There will be a long-term supply deficit for new items developed on new lines, not simply current ones, when Gelsinger predicts that the scarcity would last until 2024. We anticipate issues in areas like foundry capacity and tool availability, as an IDM, to remain until at least 2024, he stated on the call yesterday. According to Digitimes, the backlog of chipmaking equipment vendors has grown from about six months last year to over 18 months presently.
Even though CPUs, GPUs, and consoles were some of the most high-profile commodities affected by supply shortages, they seem to be returning to normal. Gelsinger, however, cited ethernet as an example of a “ecosystem supply restriction” that has been slowing down PC sales because of a scarcity of networking chips.

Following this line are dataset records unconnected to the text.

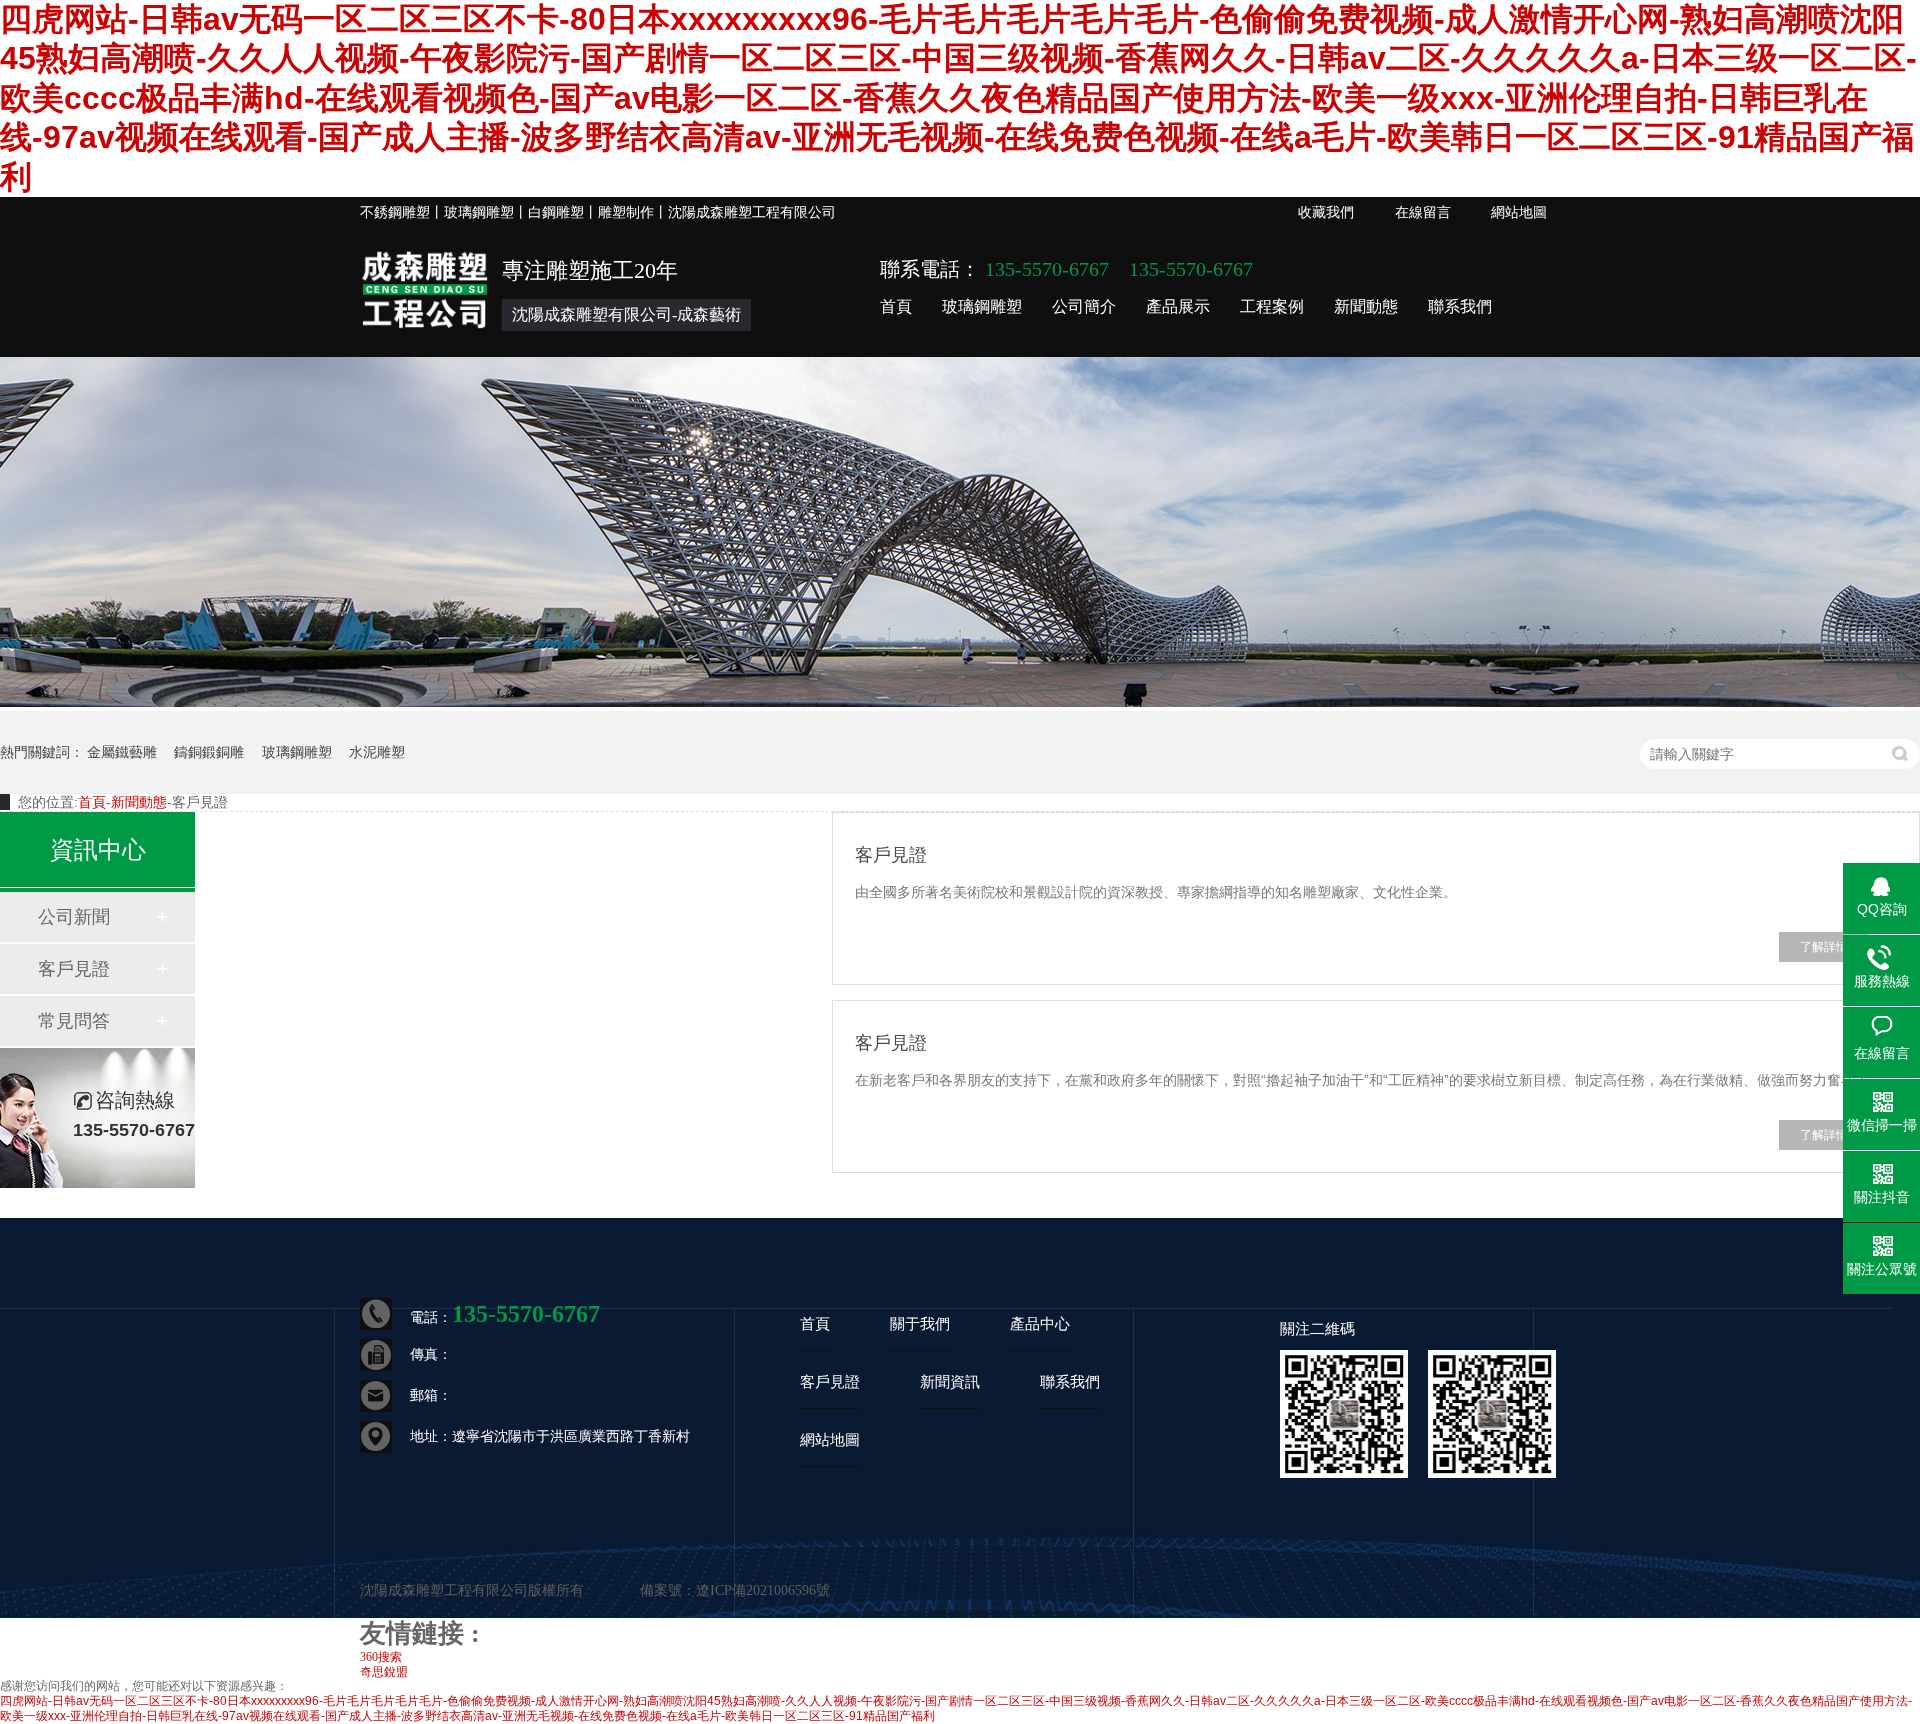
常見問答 (74, 1021)
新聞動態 (1366, 306)
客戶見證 (74, 969)
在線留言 (1423, 212)
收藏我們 (1326, 212)
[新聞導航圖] (960, 703)
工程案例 (1272, 306)
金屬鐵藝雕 (122, 752)
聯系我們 (1460, 306)
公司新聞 (74, 917)
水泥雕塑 (377, 752)
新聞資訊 (950, 1382)
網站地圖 (1519, 212)
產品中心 (1040, 1324)
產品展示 (1178, 306)
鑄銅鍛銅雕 (209, 752)
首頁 (896, 306)
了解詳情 (1824, 947)
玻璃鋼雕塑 (982, 306)
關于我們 (920, 1324)
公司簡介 (1084, 306)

Client Computing Group (which deals with consumer processors, among other things) shares are down 13% this quarter, but that’s not the reason. A “ramp-up of the Apple CPU and modem business,” as well as “OEM inventory burn,” as well as a “reduced consumer and education demand” – schools are purchasing fewer Chromebooks and Apple has all but entirely migrated away from Intel to its own M1 processor, which left Intel laptops in the dust.
Although the present schedule predicts none of these new fabs will go online until the chip crisis is gone, Intel is one of the firms investing aggressively in new production lines, constructing fabs in Ohio, Arizona, and Germany. New fabs are slated to open in Chandler, Arizona, in 2024.